IN RESPONSE TO THE GLOBAL PEACE INITIATIVE’S QUERY:
“WHAT IS PEACE?”
“WHAT IS PEACE?”
What is peace? “The opposite of war,” I think reflexively, recalling Tolstoy’s title.
While sitting here to muse upon this suggested topic, I occupy myself with exterminating squadron after squadron of tiny black gnats who’ve been drawn to the 25-watt bulb over my lap pad. (I write in the wee hours.)
In ten minutes I’ve smooshed scores of them as they’ve landed to scurry around on my pad, my arm and the chair arm beside me. I seem to have repelled the main invasion, though stragglers still descend as I write, only to be rubbed out and brushed away. At last (my private holocaust concluded) peace returns, and I can continue thinking. Where was I?
Oh, yes—oh, wait—there’s another bugger to squash. OK, done. Now about peace. First of all, I think of myself as a naturally pacific fellow, not prone to take offense, mild mannered and cheerful, open to all sorts of people, accepting, trusting, and amiable.

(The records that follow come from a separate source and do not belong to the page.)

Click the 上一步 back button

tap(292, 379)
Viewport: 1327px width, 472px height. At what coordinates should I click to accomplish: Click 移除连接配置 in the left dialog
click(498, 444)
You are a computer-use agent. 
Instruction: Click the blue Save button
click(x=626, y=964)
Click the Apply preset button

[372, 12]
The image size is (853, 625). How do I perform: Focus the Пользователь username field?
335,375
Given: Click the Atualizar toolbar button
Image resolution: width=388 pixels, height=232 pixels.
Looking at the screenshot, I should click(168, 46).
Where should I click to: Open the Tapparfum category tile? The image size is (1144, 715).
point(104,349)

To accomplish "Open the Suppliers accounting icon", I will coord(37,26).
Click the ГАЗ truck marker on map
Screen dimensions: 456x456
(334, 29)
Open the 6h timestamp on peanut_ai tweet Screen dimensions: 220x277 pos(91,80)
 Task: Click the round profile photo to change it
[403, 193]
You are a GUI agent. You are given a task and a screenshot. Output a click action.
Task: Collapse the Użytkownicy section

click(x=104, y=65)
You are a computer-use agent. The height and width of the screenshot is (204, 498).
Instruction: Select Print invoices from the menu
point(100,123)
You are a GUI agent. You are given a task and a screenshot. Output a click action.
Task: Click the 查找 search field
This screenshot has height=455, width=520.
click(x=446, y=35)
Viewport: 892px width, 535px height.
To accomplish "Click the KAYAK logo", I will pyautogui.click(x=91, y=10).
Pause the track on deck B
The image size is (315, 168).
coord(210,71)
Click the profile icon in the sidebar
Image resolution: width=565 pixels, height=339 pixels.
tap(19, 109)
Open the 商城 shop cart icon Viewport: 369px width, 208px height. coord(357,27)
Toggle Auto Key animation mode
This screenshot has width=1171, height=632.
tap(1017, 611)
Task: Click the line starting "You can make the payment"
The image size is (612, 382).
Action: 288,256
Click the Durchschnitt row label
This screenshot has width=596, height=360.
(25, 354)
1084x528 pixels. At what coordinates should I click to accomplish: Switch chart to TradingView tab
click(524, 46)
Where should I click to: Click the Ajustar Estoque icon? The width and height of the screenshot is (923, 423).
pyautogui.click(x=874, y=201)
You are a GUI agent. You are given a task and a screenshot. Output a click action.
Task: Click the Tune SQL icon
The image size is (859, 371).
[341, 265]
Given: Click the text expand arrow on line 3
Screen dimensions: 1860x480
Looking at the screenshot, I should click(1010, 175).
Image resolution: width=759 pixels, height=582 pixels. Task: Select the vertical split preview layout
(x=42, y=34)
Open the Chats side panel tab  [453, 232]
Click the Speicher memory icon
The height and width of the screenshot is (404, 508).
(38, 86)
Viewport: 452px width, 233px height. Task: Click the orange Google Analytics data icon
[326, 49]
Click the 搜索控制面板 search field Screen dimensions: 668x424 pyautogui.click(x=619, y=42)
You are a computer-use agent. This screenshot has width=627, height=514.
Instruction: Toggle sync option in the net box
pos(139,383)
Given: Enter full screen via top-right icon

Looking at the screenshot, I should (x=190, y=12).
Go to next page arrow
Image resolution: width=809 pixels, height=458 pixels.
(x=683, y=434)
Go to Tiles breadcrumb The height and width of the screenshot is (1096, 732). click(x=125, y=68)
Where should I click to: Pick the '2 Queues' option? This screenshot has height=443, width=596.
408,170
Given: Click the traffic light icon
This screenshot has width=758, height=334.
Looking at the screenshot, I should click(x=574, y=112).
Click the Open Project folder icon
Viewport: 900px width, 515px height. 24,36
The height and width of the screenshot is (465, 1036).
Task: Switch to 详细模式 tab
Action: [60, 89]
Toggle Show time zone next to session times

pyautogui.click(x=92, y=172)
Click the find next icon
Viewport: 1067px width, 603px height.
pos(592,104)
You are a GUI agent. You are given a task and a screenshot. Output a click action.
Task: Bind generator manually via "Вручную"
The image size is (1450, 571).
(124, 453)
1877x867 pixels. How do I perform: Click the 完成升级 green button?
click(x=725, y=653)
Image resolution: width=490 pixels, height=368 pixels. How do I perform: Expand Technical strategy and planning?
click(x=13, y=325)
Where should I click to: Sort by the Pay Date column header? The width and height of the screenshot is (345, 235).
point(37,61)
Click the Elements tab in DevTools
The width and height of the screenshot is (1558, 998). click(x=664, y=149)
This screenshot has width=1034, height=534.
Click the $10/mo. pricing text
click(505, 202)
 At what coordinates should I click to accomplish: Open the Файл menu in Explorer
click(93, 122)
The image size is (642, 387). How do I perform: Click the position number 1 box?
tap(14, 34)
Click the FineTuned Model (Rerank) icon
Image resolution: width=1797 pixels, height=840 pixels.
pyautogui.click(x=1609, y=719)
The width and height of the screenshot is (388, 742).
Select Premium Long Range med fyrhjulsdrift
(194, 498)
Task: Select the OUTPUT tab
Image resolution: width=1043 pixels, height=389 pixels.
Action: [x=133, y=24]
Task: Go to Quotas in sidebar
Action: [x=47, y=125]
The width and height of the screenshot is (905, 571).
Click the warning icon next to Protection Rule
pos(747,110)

I think of Gandhi’s much-quoted admonition: “There is no way to peace; peace is the way,” which I take to mean that peacefulness, a peaceable heart and unperturbed temperament within each of us is the prerequisite for our living in a peaceable society, a peaceable world.
What, then, is that inner peace Gandhi advocates? How do we achieve it and sustain it? And what challenges such calmness, serenity and tranquility?
What doesn’t? Gnats, for instance, or anything else annoying, distressing, irritating, antagonizing, or simply disturbing to our peace. Irritants are everywhere, and they urge us to react to rid them from our consciousness.
What is peace? Something rare. Something fragile. Something tenuous and easily extinguished, like the life of a bug.
How then (if it ever is possible) can I or anyone attain and sustain peace by becoming impervious to irritation and to defensive reactivity? How can one become like the yogi who lies on a bed of nails or walks across glowing coals—intrepid and tranquil? How do we absorb “the thousand natural shocks that flesh is heir to” (in Hamlet’s lofty phrase) without irritation and retaliation?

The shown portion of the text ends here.